Techniques in Minimally Invasive GYN Surgery
Laparoscopic surgery is performed through the abdomen or pelvis. A laparoscope is a narrow instrument attached to a camera. It can be inserted into the pelvis through 5mm or 1cm incisions to assess gynecologic conditions such as ovarian cysts and torsion (when the ovary twists or turns on its pelvic attachment, cutting off its blood supply). Laparoscopy is usually performed in a hospital setting under general anesthesia.
Robotic surgery is another minimally invasive option for women facing gynecologic surgery. Our surgeons use the da Vinci Surgical Systems to perform a variety of procedures. With da Vinci, we make just a few small incisions, similar to traditional laparoscopy. This system features a magnified 3D high-definition vision system and special wristed instruments that offers the maximum range of motion and surgical precision.
Some procedures that can be performed using robotic techniques include:
- Tubal reanastomosis (tubal sterilization reversal)
- Myomectomy (uterine fibroid removal)
- Total hysterectomy
- Excision, ablation or removal of endometriosis, endometriomas and endometrial implants
- Lysis of adhesions
- Ovarian cystectomy
- Supra-cervical hysterectomy
- Trachelectomy (removal of the cervix)

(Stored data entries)
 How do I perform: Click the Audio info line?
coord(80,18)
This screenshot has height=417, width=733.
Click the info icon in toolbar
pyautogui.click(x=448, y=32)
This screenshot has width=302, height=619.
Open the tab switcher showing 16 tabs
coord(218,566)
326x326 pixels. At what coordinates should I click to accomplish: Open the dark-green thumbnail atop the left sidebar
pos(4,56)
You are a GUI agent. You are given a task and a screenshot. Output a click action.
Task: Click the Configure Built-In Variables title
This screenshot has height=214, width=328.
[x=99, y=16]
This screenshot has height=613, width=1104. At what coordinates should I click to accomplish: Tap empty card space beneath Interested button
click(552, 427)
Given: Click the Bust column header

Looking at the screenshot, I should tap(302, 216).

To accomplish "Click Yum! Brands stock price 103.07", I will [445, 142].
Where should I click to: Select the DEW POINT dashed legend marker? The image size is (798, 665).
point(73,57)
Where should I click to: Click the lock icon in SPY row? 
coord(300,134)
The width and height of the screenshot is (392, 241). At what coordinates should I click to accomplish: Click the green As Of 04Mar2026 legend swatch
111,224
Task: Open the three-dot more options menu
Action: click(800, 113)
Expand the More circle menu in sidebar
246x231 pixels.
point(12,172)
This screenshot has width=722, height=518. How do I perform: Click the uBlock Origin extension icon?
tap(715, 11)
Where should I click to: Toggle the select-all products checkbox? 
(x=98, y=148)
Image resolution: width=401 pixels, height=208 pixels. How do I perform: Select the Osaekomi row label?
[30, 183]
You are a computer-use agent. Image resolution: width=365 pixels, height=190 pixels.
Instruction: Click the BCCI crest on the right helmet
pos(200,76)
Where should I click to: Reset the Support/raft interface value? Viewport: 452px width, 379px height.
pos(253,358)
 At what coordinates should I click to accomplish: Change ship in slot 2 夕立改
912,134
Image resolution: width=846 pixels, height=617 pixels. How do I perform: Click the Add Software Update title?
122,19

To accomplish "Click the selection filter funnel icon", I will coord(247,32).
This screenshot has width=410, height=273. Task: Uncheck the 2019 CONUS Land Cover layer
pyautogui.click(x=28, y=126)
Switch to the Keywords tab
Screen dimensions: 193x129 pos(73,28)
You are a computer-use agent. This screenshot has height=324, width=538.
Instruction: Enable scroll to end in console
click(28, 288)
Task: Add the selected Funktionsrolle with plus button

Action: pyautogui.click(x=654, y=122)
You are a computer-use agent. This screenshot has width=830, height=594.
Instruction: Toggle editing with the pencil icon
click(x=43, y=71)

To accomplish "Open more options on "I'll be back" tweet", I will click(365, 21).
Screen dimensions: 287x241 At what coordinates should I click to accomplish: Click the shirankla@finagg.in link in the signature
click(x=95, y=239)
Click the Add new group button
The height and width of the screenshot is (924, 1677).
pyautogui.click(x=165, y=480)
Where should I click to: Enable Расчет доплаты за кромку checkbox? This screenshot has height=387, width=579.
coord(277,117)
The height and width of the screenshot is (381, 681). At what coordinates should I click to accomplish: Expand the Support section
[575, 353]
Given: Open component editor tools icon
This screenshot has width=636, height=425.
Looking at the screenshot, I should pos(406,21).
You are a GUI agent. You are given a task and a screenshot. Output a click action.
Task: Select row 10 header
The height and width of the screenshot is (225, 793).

Exercises to complete –
[1] From the passage on minimally invasive gynecologic surgery, quote the stretch from "Robotic surgery is" through "and surgical precision.".
[2] Extend the passage on minimally invasive gynecologic surgery, picking up right after its final line.

Solved tasks –
[1]
Robotic surgery is another minimally invasive option for women facing gynecologic surgery. Our surgeons use the da Vinci Surgical Systems to perform a variety of procedures. With da Vinci, we make just a few small incisions, similar to traditional laparoscopy. This system features a magnified 3D high-definition vision system and special wristed instruments that offers the maximum range of motion and surgical precision.

[2]
Hysteroscopy is a technique that surgeons use to inspect the inside of the womb (uterus). It can help diagnose and treat conditions within the uterine cavity, such as:
- Endometrial polyps
- Certain fibroids
- Abnormal uterine bleeding
- Uterine septums (an abnormal band of tissue in the middle of the uterus)
Similar to a laparoscope, a hysteroscope is also attached to a camera and light source but is inserted vaginally through the cervix into the uterus, rather than into the abdomen or pelvis. Therefore, hysteroscopic surgery does not require any incisions. Most diagnostic hysteroscopies and some operative hysteroscopic procedures (such as office hysteroscopic sterilizations) can be done in a physician's office. More complex hysteroscopic procedures are done in an operating room within a hospital setting. Your gynecologist can advise you on the appropriate setting for your hysteroscopic procedure.